Schauspielhaus

2027 – Die Zeit, die bleibt

Versuch über die Klimakrise von Gernot Grünewald & Ensemble Premiere: Januar 2022
Uraufführung

Zwei Jahre nach der geplanten Uraufführung des Projekts »Siebenundzwanzig Jahre« kommt es endlich in einer aktualisierten Version auf die Bühne und fragt nach der Erfahrung der weltweiten Pandemie, ob wir mittlerweile anders über die Klimakrise denken – und was uns immer noch davon abhält, sie entschlossen aufzuhalten. Die »Carbon Clock« des Mercator Research Institute of Global Commons and Climate Change berechnet, Stand heute (Juli 2021), dass bei gleichbleibendem CO2-Ausstoß bis zum Ende des Jahres 2027 das weltweite CO2-Budget aufgebraucht sein wird, welches noch zur Verfügung steht, wenn wir die globale Erderwärmung bei 1,5 Grad stoppen wollen.

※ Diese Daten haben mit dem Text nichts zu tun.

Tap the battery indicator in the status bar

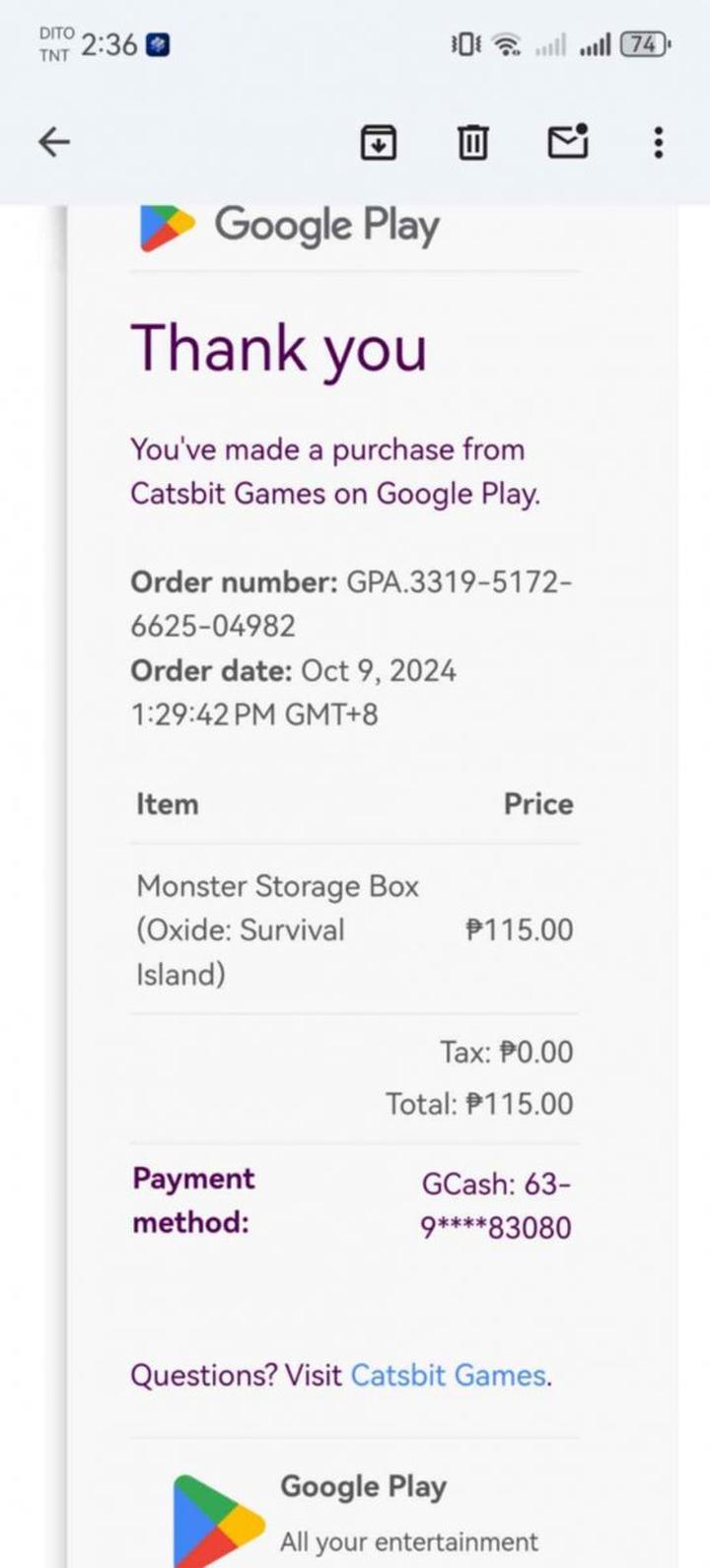[x=645, y=44]
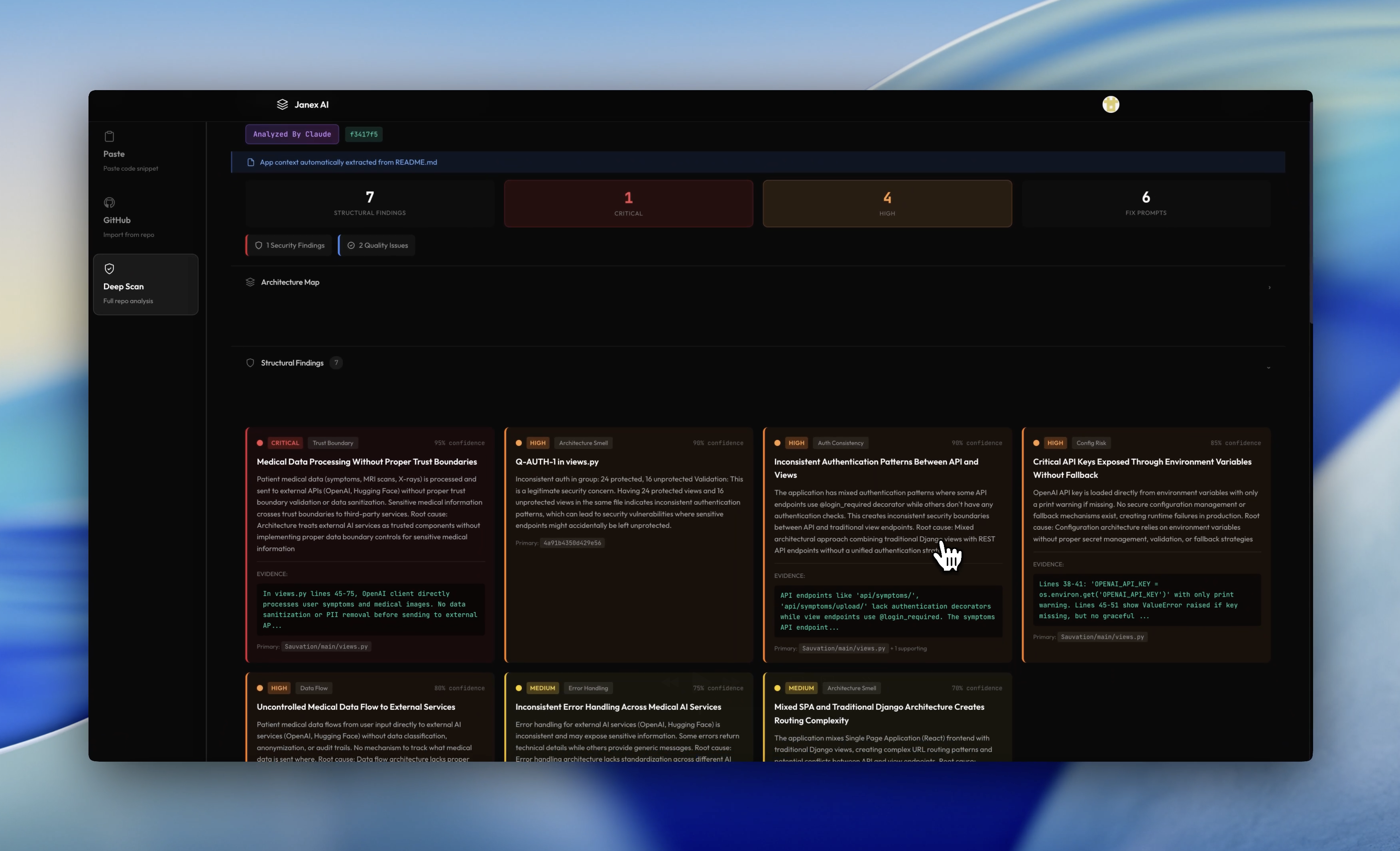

Demgegenüber steht die Klimapolitik der Bundesregierung, die zum Ziel hat, bis ins Jahr 2045 die Emissionen auf Nettonull zu senken. Angesichts der vergangenen und aktuellen extremen Wettersituationen fragt der Theaterabend »2027«, ob und wie wir diese Widersprüche auflösen können. So wie ein Asteroid, der sich langsam und bedrohlich der Erde nähert, so bahnt sich durch die globale Erderwärmung und den daraus resultierenden Treibhauseffekt eine Umwälzung an, die das »Menschheitszeitalter«, das Anthropozän, mindestens so radikal verändern wird wie der Einschlag eines Himmelskörpers. Mit einem Unterschied: der Asteroid, das sind wir selbst. Unser politisches Handeln und unsere individuellen Lebensentscheidungen werden darüber entscheiden, ob wir die vorhersehbare Katastrophe aufhalten oder geschehen lassen. Regisseur Gernot Grünewald inszeniert eine theatral-musikalische Versuchsanordnung, in der sich Alltagshandeln und Endzeitszenario begegnen und Mannheimer Bürger*innen und Schauspieler*innen gemeinsam erforschen, ob die Menschheit noch zu retten ist. Oder ob sie wie ein tragischer Held sehenden Auges ins Verderben rennt.